::: Records provided

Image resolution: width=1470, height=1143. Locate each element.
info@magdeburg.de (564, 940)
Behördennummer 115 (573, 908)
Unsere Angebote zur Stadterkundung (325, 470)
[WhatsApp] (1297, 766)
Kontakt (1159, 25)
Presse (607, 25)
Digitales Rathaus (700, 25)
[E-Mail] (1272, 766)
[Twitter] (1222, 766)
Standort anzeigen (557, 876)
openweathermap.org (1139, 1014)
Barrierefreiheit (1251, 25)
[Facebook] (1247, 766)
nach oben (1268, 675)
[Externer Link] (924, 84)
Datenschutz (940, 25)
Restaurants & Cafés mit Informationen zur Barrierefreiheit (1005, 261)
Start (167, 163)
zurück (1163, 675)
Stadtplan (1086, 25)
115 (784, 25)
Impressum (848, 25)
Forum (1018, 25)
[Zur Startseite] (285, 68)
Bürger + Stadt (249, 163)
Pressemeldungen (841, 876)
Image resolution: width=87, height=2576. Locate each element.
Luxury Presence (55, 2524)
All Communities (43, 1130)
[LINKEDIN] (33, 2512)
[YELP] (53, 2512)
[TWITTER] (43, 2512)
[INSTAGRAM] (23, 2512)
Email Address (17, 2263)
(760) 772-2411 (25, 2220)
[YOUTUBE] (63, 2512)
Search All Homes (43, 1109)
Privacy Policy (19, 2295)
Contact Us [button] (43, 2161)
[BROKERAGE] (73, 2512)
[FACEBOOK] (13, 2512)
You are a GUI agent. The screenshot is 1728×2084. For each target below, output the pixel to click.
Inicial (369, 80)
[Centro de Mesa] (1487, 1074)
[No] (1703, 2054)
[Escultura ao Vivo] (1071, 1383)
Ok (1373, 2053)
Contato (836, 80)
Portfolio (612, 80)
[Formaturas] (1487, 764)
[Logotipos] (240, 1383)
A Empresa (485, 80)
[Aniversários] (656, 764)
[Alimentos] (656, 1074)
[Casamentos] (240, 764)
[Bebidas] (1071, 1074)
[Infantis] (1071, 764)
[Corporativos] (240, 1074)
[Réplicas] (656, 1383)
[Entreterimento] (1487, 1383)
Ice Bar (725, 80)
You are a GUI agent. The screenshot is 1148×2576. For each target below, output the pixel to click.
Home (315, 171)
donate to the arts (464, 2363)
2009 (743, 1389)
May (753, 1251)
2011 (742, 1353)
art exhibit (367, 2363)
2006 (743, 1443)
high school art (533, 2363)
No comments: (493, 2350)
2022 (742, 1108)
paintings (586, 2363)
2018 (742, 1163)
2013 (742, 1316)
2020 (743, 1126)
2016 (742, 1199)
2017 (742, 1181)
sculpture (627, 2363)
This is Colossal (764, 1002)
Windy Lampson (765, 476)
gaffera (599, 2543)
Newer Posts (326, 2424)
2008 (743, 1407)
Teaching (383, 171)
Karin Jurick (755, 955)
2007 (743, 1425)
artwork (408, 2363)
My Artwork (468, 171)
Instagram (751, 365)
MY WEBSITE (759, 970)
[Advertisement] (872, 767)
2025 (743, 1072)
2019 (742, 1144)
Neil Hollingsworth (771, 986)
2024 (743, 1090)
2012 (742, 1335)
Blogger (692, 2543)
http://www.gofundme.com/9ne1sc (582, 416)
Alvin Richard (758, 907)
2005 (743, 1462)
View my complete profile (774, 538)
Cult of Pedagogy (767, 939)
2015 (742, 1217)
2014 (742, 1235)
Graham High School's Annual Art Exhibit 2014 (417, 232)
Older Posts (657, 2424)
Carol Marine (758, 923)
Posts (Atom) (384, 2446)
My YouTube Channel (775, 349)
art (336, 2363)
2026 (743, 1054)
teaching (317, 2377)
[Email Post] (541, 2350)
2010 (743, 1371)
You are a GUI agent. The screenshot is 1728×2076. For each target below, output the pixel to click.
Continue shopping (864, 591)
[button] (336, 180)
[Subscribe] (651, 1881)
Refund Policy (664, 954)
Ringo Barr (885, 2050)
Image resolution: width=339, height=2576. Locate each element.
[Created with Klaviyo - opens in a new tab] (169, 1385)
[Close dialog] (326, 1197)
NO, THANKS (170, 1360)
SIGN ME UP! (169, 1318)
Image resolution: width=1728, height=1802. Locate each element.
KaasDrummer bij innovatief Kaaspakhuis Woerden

::::::

▸ **Action item**:
Only the lines above starting at the one containing "View my complete profile (774, 538)" and ending at the one containing "Image resolution: width=339, height=2576.", both included, are to be returned, exactly as they read.

▸ **Exercise answer**:
View my complete profile (774, 538)
Cult of Pedagogy (767, 939)
2015 (742, 1217)
2014 (742, 1235)
Graham High School's Annual Art Exhibit 2014 (417, 232)
Older Posts (657, 2424)
Carol Marine (758, 923)
Posts (Atom) (384, 2446)
My YouTube Channel (775, 349)
art (336, 2363)
2026 (743, 1054)
teaching (317, 2377)
[Email Post] (541, 2350)
2010 (743, 1371)
You are a GUI agent. The screenshot is 1728×2076. For each target below, output the pixel to click.
Continue shopping (864, 591)
[button] (336, 180)
[Subscribe] (651, 1881)
Refund Policy (664, 954)
Ringo Barr (885, 2050)
Image resolution: width=339, height=2576. Locate each element.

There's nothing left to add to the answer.